At first glance the act looks to be a successful milestone; just last month North Korea rejected an armament reduction deal with the United States and four other countries and threatened to restart development of its plutonium-producing reactor out of anger over its place on the blacklist. However, the agreement can be credited to a concession made by the United States rather than a North Korean step forward. According to an Oct. 12 Washington Post report, government officials “said North Korea had bent on two key points: potential access to facilities not included in Pyongyang’s nuclear declaration and permission for inspectors to take environmental samples.” The agreement also allows for South Korean and Japanese participation in some of the inspections. These are both positive steps (although the term “potential access” raises a few questions), but the same article also points out that “officials ... do not have permission to visit the site of North Korea’s 2006 nuclear test or any military facilities possibly involved in the nuclear program. Experts will have access to facilities at the Yongbyon reactor site and some academic institutions; visits to additional sites will be subject to negotiations.” The ability to visit military facilities and previous test sites is necessary for a comprehensive inspection, and its notable absence from the agreement renders America’s gains from the negotiation almost useless.
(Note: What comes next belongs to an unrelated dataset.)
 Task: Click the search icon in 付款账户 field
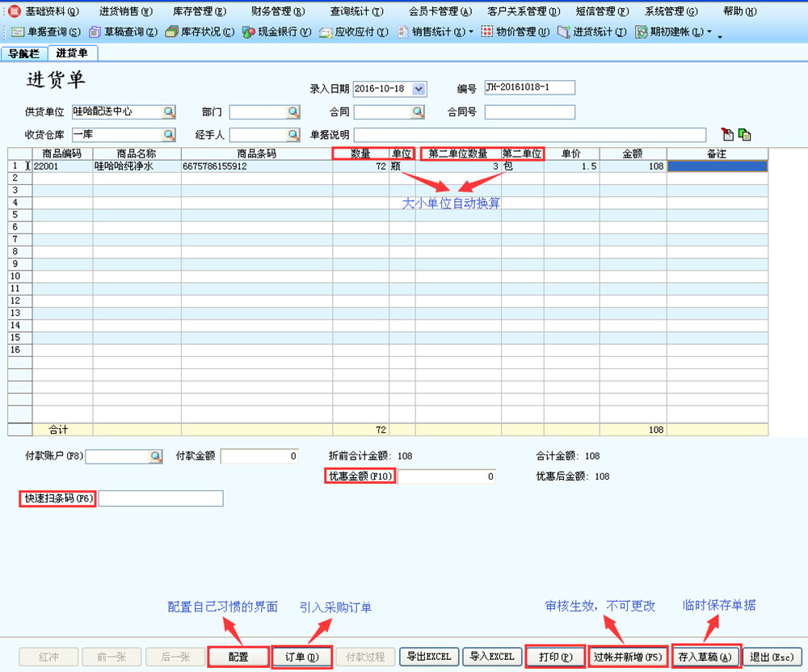[x=155, y=457]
North Korea, on the other hand, will no longer have to suffer the burdens of a place on the blacklist: trade sanctions, restrictions on access to international finance, and the inability to use global settlement banks. The new freedoms granted to the nation will surely increase its economic and political power, giving it greater influence in future negotiations and more resources to uphold or even expand its domestic policies, which are severely lacking in human rights. In the previously mentioned Post article, Michael J. Green, President Bush’s former top aide in Asian foreign policy, notes that “there is a real danger that Pyongyang will pull a bait and switch now that sanctions have been lifted.” Continued pressure on the regime may have led it to adopt some of the principles employed by the more economically successful southern half of the peninsula. North Korea’s economy is highly dependent on its military. The previously mentioned sanctions would have limited the nation’s ability to form successful relations with other countries; this would isolate its military and reduce its legitimacy. By improving the status of the country, the United States has increased the longevity of Kim Jong-il’s disastrous regime.
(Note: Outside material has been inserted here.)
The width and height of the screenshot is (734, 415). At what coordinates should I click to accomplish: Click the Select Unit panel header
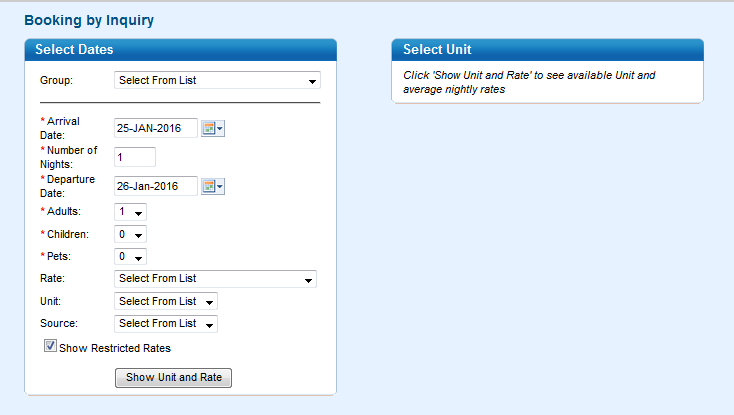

In addition to giving more leverage to North Korea, the new policy also weakens American international relations, especially with Japan. North Korea’s past abduction of Japanese citizens has not been forgiven, and the Japanese may view the American-North Korean agreement as a blatant disregard of their own interests. Japan’s Finance Minister, Shoichi Nakagawa, called the U.S. removal of North Korea from the blacklist “extremely regrettable.” The United States cannot afford to damage its standing in eastern Asia, particularly with an important trading partner like Japan. Green thinks that “the credibility of this agreement really hangs on what happens next, including how we repair the damage done with Tokyo.” Instead of attempting to salvage broken deals, the United States should seek greater cooperation and support from its allies and the United Nations. Putting more global pressure on North Korea would do more to discredit its legitimacy as well as help the United States build favorable relations worldwide.
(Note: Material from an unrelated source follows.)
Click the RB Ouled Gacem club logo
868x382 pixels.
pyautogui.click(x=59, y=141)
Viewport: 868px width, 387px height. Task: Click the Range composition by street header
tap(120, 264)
The desire for an accomplishment in North Korean nuclear relations is understandable; the American people are desperate for good news. But part of successful negotiation is knowing when to walk away from the table, and successful negotiation will produce true good news in the future. Presidential candidate Barack Obama described the decision to remove North Korea from the blacklist as “a modest step forward.” We must ask ourselves: Is this a step in the right direction?